她闭上眼,眼泪就充盈了上眼皮,鼻头也浸得发酸。
隔着桌子,温杞谦看到卢倾倾颤抖着的睫毛,心尖上的悲伤也跟着颤抖起来,继而呼啸。
他的手指搭在桌上,觉得离她拄着的许愿双手很远、很远,远到这桌子变成了银河。
卢倾倾控制好泪水收回,许完愿,睁开眼,发现温杞谦在忙着开酒。
他好忙,忙到没耐心陪自己许愿······卢倾倾心底焦躁、难过、失落交织着,还要对着送祝福的大家佯装快乐。
温杞谦真体贴——对每个人,除了卢倾倾。
筷子掉了地上,他起身去换;
谁的酒杯空了,他及时倒满;
蛋糕大家吃够了,他端到一边······
趁大人们热聊的时候,卢倾倾低头查看手机。
温杞谦还是没回复她那些疑问。
孙屹元喝的很高兴,又要开红酒,甚至热情劝温杞谦:
「你考上北大了,还没给你庆祝,喝杯红的,咱俩喝一个。」
温杞谦一顿,他酒精过敏,但还是爽快同意了。
孙屹元招呼卢倾倾:
「给你哥哥倒一个,住在他家半年,还是高三这么紧要的关头,给哥哥添麻烦了。」
他不再称呼小温,或者小谁。
当着两家所有家长,卢倾倾不得不倒。
她起身,握着孙屹元递来的酒瓶,绕了一大圈,才走到温杞谦身边。
——明明面对面的位置,很近。
温杞谦侧身举着杯子,他的胳膊很长,需要一定的空间舒展。
卢倾倾就被拦在了那里。
其实,他收收胳膊,可以更近一些的,还有很宽的一段距离,才到他身边的位置。
红酒汩汩注进杯子,卢倾倾觉得在倒自己心里的血。
温杞谦一直盯着红酒的眼睛,尾端有一丝的微碾。
——他明明看到了自己血涌如柱!为什么私底下不理自己!
卢倾倾的那些担忧,全变成了恨怒。
不知为什么,卢倾倾明明倒得缓慢,酒杯却很快满了。
她没有再站在温杞谦旁边的藉口。
温杞谦父母还在为儿子开脱:
「他酒精过敏,少喝一点,是个意思,不要硬撑。

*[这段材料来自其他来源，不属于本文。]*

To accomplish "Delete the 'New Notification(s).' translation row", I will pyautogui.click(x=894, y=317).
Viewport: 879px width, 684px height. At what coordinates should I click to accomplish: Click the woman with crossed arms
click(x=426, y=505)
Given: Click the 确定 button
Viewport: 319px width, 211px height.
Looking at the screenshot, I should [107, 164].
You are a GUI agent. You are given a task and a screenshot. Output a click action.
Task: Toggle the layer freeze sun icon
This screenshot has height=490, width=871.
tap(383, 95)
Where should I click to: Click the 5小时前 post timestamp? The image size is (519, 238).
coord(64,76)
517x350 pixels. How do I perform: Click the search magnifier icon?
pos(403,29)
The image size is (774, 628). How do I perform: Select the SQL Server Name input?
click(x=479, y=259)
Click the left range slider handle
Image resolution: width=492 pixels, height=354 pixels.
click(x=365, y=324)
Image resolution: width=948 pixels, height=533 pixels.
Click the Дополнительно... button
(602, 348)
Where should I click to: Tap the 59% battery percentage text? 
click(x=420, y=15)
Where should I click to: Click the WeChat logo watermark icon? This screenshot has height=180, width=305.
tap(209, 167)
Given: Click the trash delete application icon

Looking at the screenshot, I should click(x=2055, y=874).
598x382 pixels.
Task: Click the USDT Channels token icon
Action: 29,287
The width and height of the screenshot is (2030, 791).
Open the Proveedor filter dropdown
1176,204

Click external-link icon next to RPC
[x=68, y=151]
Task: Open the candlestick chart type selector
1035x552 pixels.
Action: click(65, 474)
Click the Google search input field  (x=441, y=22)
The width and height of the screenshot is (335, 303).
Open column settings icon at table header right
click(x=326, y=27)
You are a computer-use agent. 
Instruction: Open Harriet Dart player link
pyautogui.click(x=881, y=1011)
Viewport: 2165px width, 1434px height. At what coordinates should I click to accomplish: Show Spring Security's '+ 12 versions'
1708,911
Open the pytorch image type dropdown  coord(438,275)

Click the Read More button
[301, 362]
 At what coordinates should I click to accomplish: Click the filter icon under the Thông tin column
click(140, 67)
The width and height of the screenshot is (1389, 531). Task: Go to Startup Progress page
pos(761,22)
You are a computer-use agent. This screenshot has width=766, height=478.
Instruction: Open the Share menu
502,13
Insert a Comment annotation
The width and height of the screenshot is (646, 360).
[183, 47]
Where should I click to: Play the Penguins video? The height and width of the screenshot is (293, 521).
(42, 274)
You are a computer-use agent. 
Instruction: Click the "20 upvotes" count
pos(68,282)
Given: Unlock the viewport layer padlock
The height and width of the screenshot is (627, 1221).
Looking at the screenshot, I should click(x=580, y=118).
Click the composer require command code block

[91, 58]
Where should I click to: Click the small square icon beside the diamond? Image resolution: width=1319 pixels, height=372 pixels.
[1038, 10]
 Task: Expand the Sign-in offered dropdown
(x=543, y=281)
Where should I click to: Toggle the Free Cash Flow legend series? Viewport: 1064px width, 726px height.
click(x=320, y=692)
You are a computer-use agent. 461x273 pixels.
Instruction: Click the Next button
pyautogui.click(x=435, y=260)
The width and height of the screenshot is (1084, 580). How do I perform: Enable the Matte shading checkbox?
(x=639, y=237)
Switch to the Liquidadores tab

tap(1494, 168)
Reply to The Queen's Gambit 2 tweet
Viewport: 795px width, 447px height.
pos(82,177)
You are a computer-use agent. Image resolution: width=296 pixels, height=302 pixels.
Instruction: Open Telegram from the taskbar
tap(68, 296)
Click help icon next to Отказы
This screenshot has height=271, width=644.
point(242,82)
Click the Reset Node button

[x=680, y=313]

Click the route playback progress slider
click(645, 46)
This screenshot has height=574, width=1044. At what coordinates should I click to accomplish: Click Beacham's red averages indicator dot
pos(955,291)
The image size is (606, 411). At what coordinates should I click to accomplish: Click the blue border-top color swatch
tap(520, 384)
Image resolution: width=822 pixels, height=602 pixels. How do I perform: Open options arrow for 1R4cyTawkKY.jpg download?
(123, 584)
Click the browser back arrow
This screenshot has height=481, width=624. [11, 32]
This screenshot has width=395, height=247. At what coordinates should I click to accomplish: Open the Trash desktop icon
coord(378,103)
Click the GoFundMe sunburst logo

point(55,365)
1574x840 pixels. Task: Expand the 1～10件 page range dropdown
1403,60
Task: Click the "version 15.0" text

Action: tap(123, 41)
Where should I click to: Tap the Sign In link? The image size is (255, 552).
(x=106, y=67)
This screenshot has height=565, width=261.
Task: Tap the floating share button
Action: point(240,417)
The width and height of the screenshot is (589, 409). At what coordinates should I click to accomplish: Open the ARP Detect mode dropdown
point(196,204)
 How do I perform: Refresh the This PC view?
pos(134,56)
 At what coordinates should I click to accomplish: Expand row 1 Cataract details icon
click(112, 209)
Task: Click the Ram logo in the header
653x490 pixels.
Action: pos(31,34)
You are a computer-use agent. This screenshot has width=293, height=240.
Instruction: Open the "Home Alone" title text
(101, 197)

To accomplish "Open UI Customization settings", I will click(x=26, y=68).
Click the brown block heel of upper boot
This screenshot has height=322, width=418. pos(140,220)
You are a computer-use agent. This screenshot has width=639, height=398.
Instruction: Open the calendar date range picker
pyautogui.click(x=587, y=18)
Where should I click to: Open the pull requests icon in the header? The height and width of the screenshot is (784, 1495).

」
孙屹元却站起来,举着杯子,有点感慨似的:
「倾倾16了,虽说年龄上成人了。还是一个孩子。打小就调皮捣蛋,我和她妈也不怎么约束她,和文质彬彬的小温哥哥没法比。」
温所听得高兴,还要谦虚:「哪里,哪里。」
温杞谦坐着,侧着脸朝向发话的孙屹元,不吭声。
孙屹元:「我就这么一个女儿,当接班人培养。祖音不想叫她去英国,你的想法,我不跟你吵,也不跟你争。打扰人家小温、林姐、温所半年了,大闺女的保险也办了,开学要搬到学校里住宿了,託付、叨扰这么久,该是我敬大家一个了。」
吃着蛋糕的卢倾倾一惊:要住校了?
又低下头,哦,我都填住宿申请表了,已经忘记了。
总是被幸福沖昏头脑······
孙屹元说完,朝温杞谦一举杯,干了。
温杞谦起身,朝孙屹元敬了敬,仰脖子干了一整杯红酒。
温所带着林辞林也起身,孙屹元不让,但他们还是礼数周到站着喝了酒,还是那么谦和:
「杞谦一直说倾倾妹妹很懂事,从没添过麻烦。我们那阵子回家陪考,确实是,倾倾特别好带,回家就拉琴写作业。」
好话说了一箩筐。
卢倾倾瞄了眼温杞谦,这些习惯,都是他带着劳阿姨,硬生生给她培养出来的,却在人前夸她自己习惯好。
卢祖音听了当然高兴,回着温杞谦父母培养的儿子更好。
孙屹元也插嘴:「小温北大医直博,万途无量!」
生日宴成了夸夸宴。
卢倾倾看温杞谦的表情,他对夸奖无动于衷。
卢祖音聊到这两天下山庄购置年货,林辞林婉拒:
「我们今天要回桉城。」
卢祖音震惊:「不是说好两家一起过年吗?」
卢倾倾的后背也直起来:他要走?
温所解释:「杞谦的爷爷前段时间生了点病,我们起初打算的就是陪他们老两口一起过年。想到你和孙总时间太忙,难得一聚,恰好我们也请了假,就留在北京给倾倾过了生日。」
孙屹元和卢祖音赶紧问爷爷的病情如何,也不好再过度挽留。
林辞林还跟卢祖音透露:
「先回桉城,等过完年,就叫杞谦来北京,督促房子装修。正好到他开学了,直接住到北京的房子。他住不惯宿舍。」
孙屹元耳朵倒尖,兴奋插话:
「到时需要帮忙,尽管开口。我有几个做装修的朋友。」
卢倾倾听明白了:也就是一个搬岛上,一个搬北京。
大人们又新一轮的加深酒,热闹非凡。
卢倾倾望着酒精过敏而浑身发红的温杞谦,他终于在交织的热闹中,望向了她的眼睛。
他的眼底发红,她的委屈瞬间要涌出来。
在没有严厉的阻挠中,他们已经被迫分开了。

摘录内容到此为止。